### Source records

▼

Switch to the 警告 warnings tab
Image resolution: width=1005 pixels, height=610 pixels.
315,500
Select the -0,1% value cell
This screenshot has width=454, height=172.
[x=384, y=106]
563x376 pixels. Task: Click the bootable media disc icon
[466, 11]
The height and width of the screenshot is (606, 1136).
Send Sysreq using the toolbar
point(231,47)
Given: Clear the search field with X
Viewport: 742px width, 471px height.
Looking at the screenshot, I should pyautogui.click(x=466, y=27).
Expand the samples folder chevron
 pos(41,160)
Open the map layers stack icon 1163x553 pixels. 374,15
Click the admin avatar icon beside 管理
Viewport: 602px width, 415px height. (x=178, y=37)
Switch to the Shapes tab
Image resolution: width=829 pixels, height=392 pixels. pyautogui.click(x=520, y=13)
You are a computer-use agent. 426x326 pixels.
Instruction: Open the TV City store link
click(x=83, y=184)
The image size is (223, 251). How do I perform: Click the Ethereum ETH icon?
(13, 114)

▲
▼

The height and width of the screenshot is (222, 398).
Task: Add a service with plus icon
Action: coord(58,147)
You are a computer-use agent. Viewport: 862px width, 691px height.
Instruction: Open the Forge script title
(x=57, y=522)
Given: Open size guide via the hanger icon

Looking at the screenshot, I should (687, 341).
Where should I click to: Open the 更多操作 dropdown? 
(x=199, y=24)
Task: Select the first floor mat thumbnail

▲

### WORK REQUIRED
Filter the records for lines holding the string "computer". Copy each one.

### WRITTEN SOLUTION
You are a computer-use agent. 426x326 pixels.
You are a computer-use agent. Viewport: 862px width, 691px height.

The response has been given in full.